Another great leap for Muaythai happened at the 2007 SEA Games when for the first time in the history of the sport, Muaythai was a fully recognised sport for both male and female.
2008 was another exciting year for Muaythai with the IFMA world championships being part of the TAFISA world sport for all games under patronage of the IOC. IFMA’s cultural exchange program involving kids from over 40 countries received highest accolades from private and public sector IOC members.

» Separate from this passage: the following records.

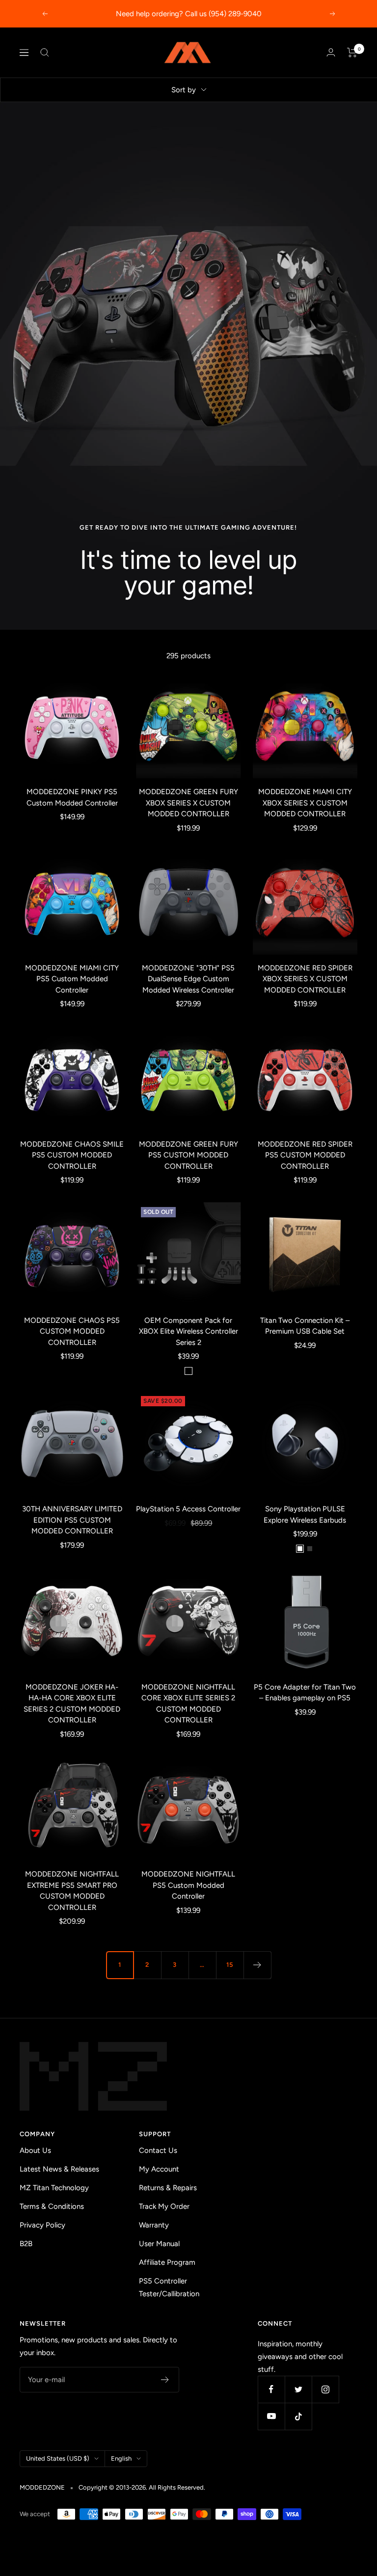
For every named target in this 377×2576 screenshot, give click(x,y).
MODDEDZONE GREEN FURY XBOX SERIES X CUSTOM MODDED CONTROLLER (188, 802)
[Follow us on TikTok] (298, 2416)
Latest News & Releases (59, 2169)
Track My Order (164, 2206)
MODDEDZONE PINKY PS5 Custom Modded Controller (72, 797)
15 (230, 1964)
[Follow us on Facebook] (271, 2389)
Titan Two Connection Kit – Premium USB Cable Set (305, 1326)
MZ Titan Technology (54, 2187)
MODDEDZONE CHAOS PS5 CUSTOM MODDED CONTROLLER (72, 1331)
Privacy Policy (42, 2225)
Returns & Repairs (168, 2187)
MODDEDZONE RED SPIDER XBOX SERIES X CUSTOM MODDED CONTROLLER (305, 979)
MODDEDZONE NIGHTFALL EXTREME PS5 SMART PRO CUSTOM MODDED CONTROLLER (72, 1891)
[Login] (330, 52)
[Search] (44, 52)
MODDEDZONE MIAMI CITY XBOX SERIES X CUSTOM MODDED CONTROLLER (305, 802)
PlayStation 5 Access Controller (188, 1508)
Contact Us (158, 2150)
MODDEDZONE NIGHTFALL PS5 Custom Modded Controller (188, 1885)
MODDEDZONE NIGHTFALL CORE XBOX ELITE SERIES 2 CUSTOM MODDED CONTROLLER (188, 1704)
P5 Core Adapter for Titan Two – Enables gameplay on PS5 (305, 1693)
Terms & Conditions (52, 2206)
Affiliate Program (167, 2262)
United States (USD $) (57, 2458)
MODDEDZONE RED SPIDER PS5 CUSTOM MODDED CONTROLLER (305, 1155)
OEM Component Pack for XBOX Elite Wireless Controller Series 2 (188, 1331)
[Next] (257, 1965)
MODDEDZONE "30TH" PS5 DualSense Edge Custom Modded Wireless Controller (188, 979)
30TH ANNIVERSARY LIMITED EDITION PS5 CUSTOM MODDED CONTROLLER (72, 1519)
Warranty (154, 2225)
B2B (26, 2243)
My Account (159, 2169)
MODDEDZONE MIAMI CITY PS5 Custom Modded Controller (72, 979)
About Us (35, 2150)
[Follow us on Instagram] (325, 2389)
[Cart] (352, 52)
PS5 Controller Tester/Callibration (169, 2287)
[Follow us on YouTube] (271, 2416)
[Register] (165, 2379)
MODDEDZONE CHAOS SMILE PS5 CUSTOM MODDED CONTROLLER (72, 1155)
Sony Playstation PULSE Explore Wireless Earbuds (305, 1514)
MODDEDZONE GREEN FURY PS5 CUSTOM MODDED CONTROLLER (188, 1155)
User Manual (159, 2243)
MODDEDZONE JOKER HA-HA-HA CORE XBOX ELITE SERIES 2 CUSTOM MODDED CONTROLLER (72, 1704)
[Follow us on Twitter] (298, 2389)
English (121, 2458)
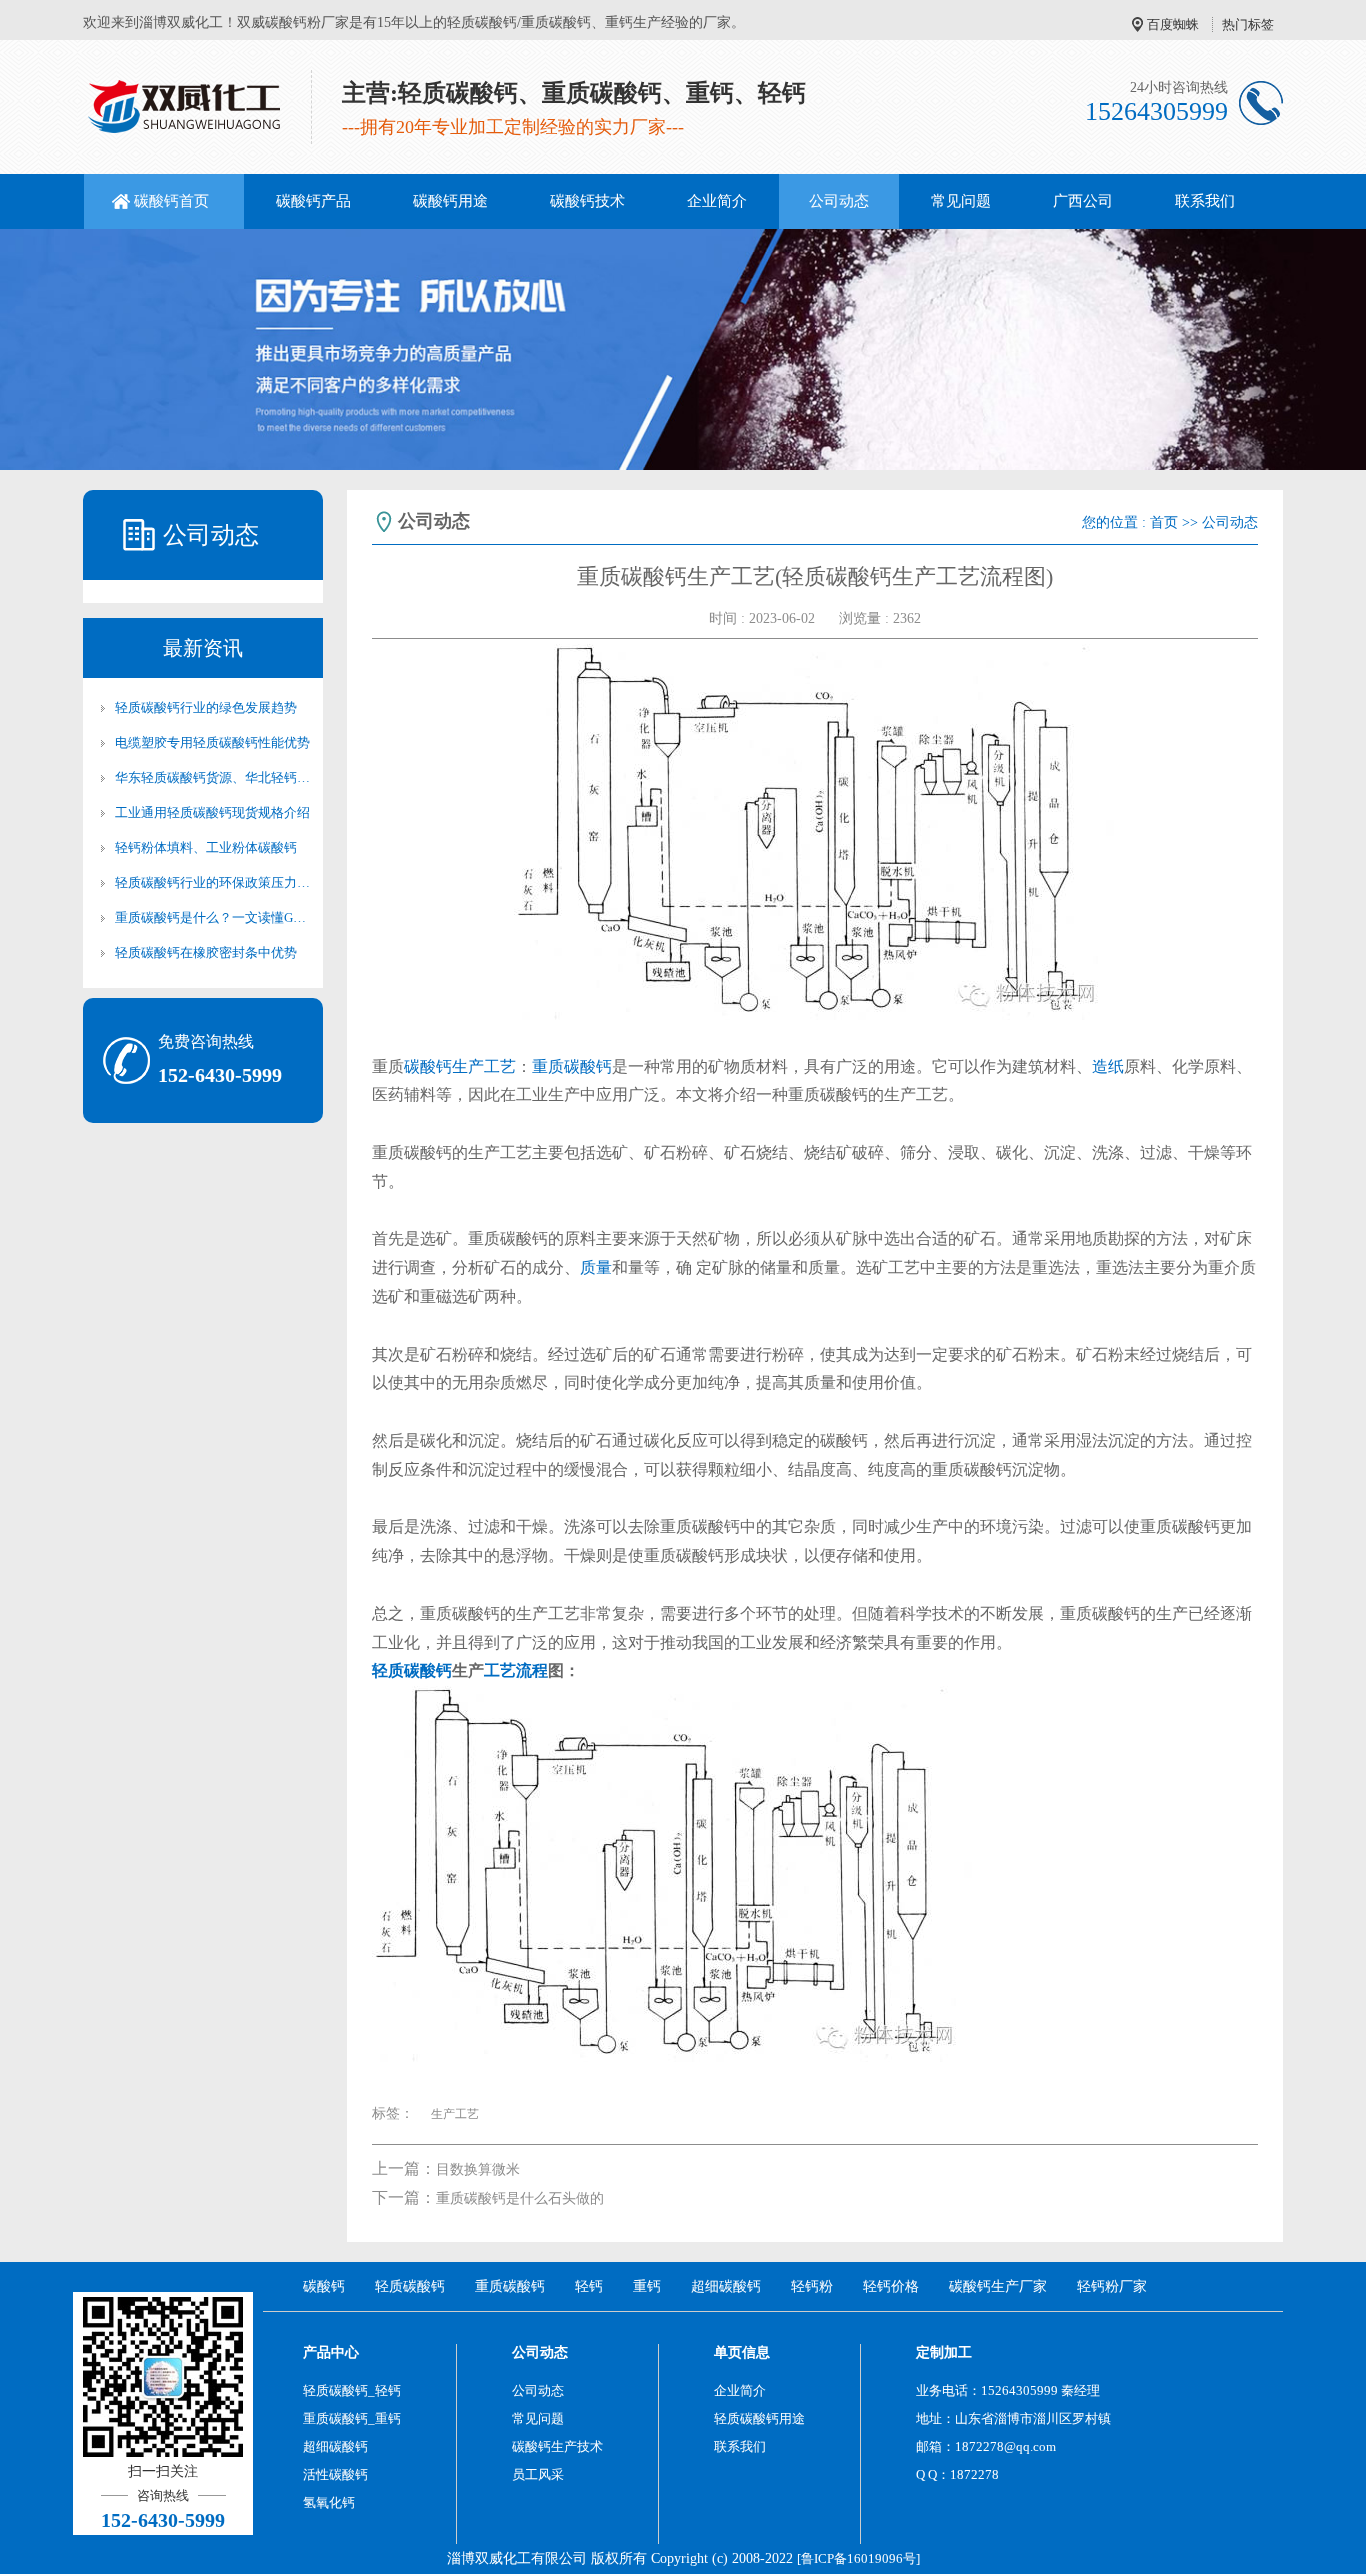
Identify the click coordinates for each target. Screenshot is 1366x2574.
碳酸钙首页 (171, 201)
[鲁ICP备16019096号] (858, 2558)
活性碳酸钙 (335, 2474)
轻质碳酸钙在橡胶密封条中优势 (206, 952)
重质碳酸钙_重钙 (352, 2418)
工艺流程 (516, 1670)
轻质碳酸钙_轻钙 (352, 2390)
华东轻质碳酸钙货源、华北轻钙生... (213, 777)
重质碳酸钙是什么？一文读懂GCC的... (213, 917)
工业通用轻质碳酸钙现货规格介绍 (212, 812)
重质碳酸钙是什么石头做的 (520, 2198)
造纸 (1108, 1066)
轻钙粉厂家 (1112, 2286)
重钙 (647, 2286)
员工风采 (538, 2474)
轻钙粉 (812, 2286)
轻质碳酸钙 (412, 1670)
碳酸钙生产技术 (557, 2446)
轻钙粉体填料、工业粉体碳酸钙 (206, 847)
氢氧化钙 (329, 2502)
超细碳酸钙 (726, 2286)
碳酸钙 (428, 1066)
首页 (1164, 522)
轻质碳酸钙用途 (759, 2418)
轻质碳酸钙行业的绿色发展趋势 (206, 707)
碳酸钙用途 (450, 201)
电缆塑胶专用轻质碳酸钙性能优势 (212, 742)
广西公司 (1083, 201)
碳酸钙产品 (313, 201)
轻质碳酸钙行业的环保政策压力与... (213, 882)
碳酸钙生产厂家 (998, 2286)
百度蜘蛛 (1173, 24)
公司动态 (839, 201)
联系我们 (1205, 201)
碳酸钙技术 (587, 201)
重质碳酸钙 (572, 1066)
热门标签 (1248, 24)
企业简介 (717, 201)
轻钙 (589, 2286)
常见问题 (961, 201)
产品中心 (331, 2352)
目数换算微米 (478, 2169)
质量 (596, 1267)
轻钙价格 (891, 2286)
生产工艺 (484, 1066)
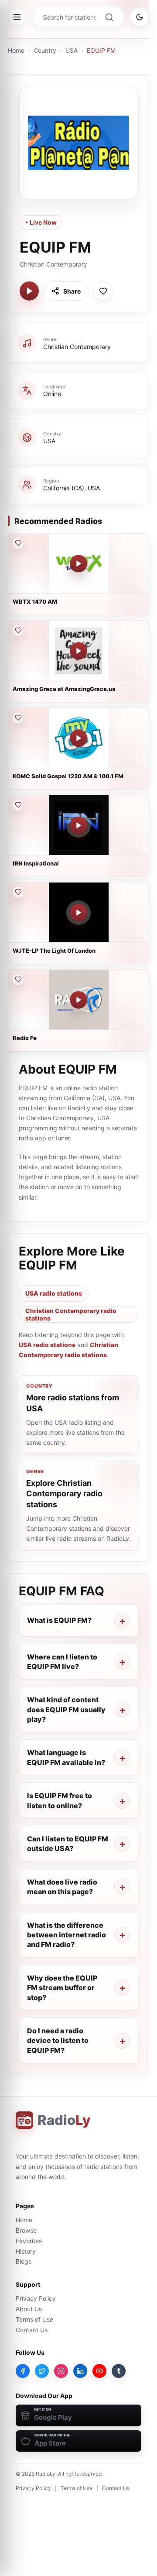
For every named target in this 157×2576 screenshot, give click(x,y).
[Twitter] (42, 2371)
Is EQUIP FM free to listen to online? (59, 1800)
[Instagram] (61, 2371)
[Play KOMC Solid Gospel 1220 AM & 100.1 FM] (78, 738)
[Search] (109, 17)
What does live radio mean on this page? (62, 1887)
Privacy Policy (36, 2298)
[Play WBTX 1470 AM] (78, 563)
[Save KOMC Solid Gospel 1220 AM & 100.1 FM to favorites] (18, 718)
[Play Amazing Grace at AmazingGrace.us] (78, 651)
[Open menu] (17, 17)
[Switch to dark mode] (139, 17)
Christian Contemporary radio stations (70, 1314)
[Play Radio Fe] (78, 1000)
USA (71, 50)
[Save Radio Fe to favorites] (18, 979)
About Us (29, 2309)
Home (16, 50)
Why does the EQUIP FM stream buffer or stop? (62, 1988)
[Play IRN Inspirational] (78, 825)
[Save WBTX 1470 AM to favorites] (18, 543)
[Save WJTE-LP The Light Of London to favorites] (18, 892)
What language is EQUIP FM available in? (66, 1757)
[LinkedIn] (80, 2371)
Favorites (29, 2240)
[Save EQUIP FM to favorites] (103, 291)
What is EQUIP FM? (59, 1620)
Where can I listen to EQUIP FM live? (62, 1661)
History (26, 2251)
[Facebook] (23, 2371)
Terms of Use (34, 2319)
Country (45, 50)
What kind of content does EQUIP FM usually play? (66, 1709)
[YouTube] (99, 2371)
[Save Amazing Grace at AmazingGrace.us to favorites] (18, 630)
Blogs (23, 2261)
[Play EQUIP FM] (29, 291)
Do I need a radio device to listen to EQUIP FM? (58, 2040)
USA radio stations (53, 1293)
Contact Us (32, 2329)
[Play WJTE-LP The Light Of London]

The highlight of 2009 was the IFMA world championships with 82 countries travelling to Thailand to participate in His Majesty the King’s 82nd birthday celebration. 2010 will be another milestone for muaythai and IFMA with the SportAccord combat games in Beijing. IFMA has given these games highest priority and promotional events will be taking place in all continental championships: the European Championships in Italy; Pan-American championships in Brazil; the African championships in Morocco, and the Asian championships in Uzbekhistan. IFMA will send their elite athletes to these games and is proud to be closely related with the other 12 GAISF / SportAccord–recognised martial arts.
IFMA has also started a roadmap to take Muaythai towards Olympic recognition, and the next milestone must be recognition by the IOC.
IFMA’s objective is the total unification of all national federations working mutually for the sport and the athletes. The enthusiasm and commitment of the members, boxers and officials are the greatest assets that IFMA brings to this ancient sport of Muaythai.